Of the 130 locations analysed, Singapore ranked first for both Economic Potential and Business Friendliness. The city enjoys low rates of unemployment and inflation, recorded the highest GDP per capita of all Asian cities in the study, enjoys a low level of corruption and a good credit rating.

London ranked second in fDi’s Global Cities ranking, topping the tables for both Human Capital and Lifestyle and Connectivity categories. The UK capital boasts the highest percentage of university graduates among those of working age in all the locations studied; and is well served by six nearby airports, providing direct access to and from 304 international destinations.

Hong Kong ranked third overall, performing well in both the Business Friendliness and Connectivity categories. Investors in the city benefit from a relatively low corporate tax rate of 16.5%, minimal levels of corruption and a high degree of economic freedom.

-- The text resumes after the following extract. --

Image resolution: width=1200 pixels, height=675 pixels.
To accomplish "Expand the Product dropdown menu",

From 2003 to 2009, more than one-third of global FDI went to the 130 locations analysed for the fDi’s Global Cities of the Future 2014/15 ranking. Nevertheless winning locations were heavily focused in Asia and western Europe. This may change - International Monetary Fund forecasts suggest that all eyes should be on Africa, with a potential for 7% growth in Nigeria alone in 2015.

According to Courtney Fingar, editor-in-chief of fDi Magazine, "Crossborder greenfield investment is on the rebound after a difficult few years, but it is still a tough and highly competitive environment for cities in all parts of the world as they strive to attract inward investment. While we have done regional comparisons for years, we thought it would be interesting to reflect the truly international nature of FDI competition by pitting cities in all world regions against each other and seeing how they stack up in the criteria that matters most for investors. Our findings reveal that rather than being a top-heavy list, it is a close competition and many of the leading cities of the world have a great deal of opportunity to offer investors."

Other highlights include:

  • Seoul came top at the category for emerging market cities with GDP Per Capita < $ 35,000.

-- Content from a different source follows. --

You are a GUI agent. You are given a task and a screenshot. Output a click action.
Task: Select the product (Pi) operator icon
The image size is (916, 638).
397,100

  • Dubai topped the FDI Strategy category, followed by Hong Kong and Copenhagen.

  • Melbourne came second on human capital and lifestyle, after London.

Hanoi, Cairo and Ho Chi Minh are the top three in the cost effectiveness category

Large cities come after Megacities and Major cities.

Dublin was first for Large city Business Friendliness; second after Copenhagen for Human Capital and Lifestyle; and second after Dubai for Economic Potential.

It was 10th for connectivity.


To create a shortlist for fDi’s Global Cities of the Future 2014/15, the fDi Intelligence division of the Financial Times collected data using the specialist online tools fDi Markets and fDi Benchmark.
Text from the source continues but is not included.